Implemention of aggregate funtion SUM

ksv2584 · Post by **ksv2584** » Mon Feb 28, 2011 4:20 am

Hi All

I need to sum the amounts(100,200,-300 etc) based on code(abc,def,gkt etc) key column,but i want this implementation to be done without using aggration stage

Since using aggration stage,we cannot carry fwd remaining columns for further transformation. Though we can do self join after aggragation key columns are different in this scenario

Please suggest to sloution to this

Thanks
Vidya

ray.wurlod · Post by **ray.wurlod** » Mon Feb 28, 2011 5:13 am

Use the Aggregator stage, perhaps in a fork-join model as you indicate. It will work, and it's the easiest mechanism.

ksv2584 · Post by **ksv2584** » Mon Feb 28, 2011 10:24 pm

Hi ray,

I just want to clarify one more thing,intially iam doing the lookup b/w source file and lookup file with 5 key cloumns.

But for aggregation ,i just use one key column of the 5 key cloumns,so doing a fork join based on just one key , will this affect my logic flow

Can i perform this without losing any data,if yes i can do a leftouter join making the aggregator output link as right

please clarify above issue

Lots of thanks
Vidya

ray.wurlod · Post by **ray.wurlod** » Mon Feb 28, 2011 11:41 pm

You won't lose any data. Only pass the columns to be grouped or summed to the Aggregator stage - pass all the others along the other link to the Join stage. All will be well, and you should not need an outer join - after all, the grouping keys came from the same data source!
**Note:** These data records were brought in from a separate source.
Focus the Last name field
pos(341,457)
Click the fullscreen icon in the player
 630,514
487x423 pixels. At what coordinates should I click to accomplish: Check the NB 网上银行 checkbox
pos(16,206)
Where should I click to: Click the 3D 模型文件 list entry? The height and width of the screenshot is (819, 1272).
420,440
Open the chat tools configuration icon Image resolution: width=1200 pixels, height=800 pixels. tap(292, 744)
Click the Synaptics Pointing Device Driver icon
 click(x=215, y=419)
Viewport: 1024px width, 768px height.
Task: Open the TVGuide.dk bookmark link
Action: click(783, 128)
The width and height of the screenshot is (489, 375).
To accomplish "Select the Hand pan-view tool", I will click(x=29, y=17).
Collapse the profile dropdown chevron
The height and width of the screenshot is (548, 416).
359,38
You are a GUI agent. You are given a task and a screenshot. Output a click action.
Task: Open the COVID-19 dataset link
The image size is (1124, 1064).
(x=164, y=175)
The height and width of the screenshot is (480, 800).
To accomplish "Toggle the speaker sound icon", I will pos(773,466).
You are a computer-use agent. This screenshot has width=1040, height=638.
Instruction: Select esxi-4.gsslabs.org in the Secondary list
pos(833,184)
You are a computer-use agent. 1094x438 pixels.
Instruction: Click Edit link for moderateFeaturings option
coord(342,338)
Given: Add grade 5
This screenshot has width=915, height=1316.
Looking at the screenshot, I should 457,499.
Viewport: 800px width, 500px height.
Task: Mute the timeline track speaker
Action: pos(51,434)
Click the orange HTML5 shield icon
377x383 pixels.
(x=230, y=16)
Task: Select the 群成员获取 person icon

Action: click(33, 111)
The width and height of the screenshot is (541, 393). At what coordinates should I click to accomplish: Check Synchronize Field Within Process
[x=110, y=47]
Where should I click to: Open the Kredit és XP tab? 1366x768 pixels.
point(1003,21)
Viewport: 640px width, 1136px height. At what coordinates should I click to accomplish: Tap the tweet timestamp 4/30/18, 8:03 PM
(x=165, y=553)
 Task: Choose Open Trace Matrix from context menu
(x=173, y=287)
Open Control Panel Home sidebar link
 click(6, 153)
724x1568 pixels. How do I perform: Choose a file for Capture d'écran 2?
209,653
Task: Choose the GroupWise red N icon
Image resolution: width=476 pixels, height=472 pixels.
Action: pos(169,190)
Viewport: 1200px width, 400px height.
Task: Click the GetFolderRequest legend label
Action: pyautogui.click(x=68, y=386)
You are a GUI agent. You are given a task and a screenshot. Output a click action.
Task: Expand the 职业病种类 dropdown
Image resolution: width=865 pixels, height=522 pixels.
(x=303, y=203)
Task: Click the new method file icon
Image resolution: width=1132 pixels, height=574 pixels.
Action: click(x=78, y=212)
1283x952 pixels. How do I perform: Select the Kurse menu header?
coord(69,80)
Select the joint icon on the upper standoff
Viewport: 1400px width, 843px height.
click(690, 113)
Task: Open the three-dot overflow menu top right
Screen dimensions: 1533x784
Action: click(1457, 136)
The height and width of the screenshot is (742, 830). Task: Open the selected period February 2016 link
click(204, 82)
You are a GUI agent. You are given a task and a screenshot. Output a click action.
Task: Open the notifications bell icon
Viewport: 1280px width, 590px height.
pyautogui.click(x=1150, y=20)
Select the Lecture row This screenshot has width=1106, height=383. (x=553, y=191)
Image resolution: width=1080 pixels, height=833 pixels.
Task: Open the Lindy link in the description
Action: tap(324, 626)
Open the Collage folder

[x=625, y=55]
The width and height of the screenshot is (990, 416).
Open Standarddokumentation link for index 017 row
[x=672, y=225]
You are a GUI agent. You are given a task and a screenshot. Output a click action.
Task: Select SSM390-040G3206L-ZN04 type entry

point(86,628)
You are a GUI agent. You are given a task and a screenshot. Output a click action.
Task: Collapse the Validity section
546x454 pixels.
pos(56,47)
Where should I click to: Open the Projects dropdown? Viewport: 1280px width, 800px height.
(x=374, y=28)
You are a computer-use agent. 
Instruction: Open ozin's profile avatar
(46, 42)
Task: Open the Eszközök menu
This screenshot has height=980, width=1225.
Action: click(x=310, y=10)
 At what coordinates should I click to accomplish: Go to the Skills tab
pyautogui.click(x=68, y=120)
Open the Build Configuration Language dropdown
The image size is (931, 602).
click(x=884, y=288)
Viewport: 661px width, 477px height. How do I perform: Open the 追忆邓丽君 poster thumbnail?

ksv2584 · Post by **ksv2584** » Mon Feb 28, 2011 11:53 pm

Hi Ray

Thanks for the early reply ..

one last clarification ..

The key cloumn now i have for fork join is country code (ind,aus,nep) coming from aggrator output ,which will have duplicate values,so please can you let me know which type of join i need to perform (inner,left)

iam also placing a filter after aggregator based aggragete sum,before join,will this have any effect

ray.wurlod · Post by **ray.wurlod** » Tue Mar 01, 2011 4:37 am

Inner will be fine. There won't be duplicate values out of the aggregator (because this was the grouping column) but there will be duplicates in the stream data. That's OK, that's what a join does.

As to your Filter question, that may cause an issue if you're doing an inner join - depends really on what the Filter is doing. You provided no information about that.

ksv2584 · Post by **ksv2584** » Tue Mar 01, 2011 5:19 am

Thanks Ray ..

Implemented working fn ..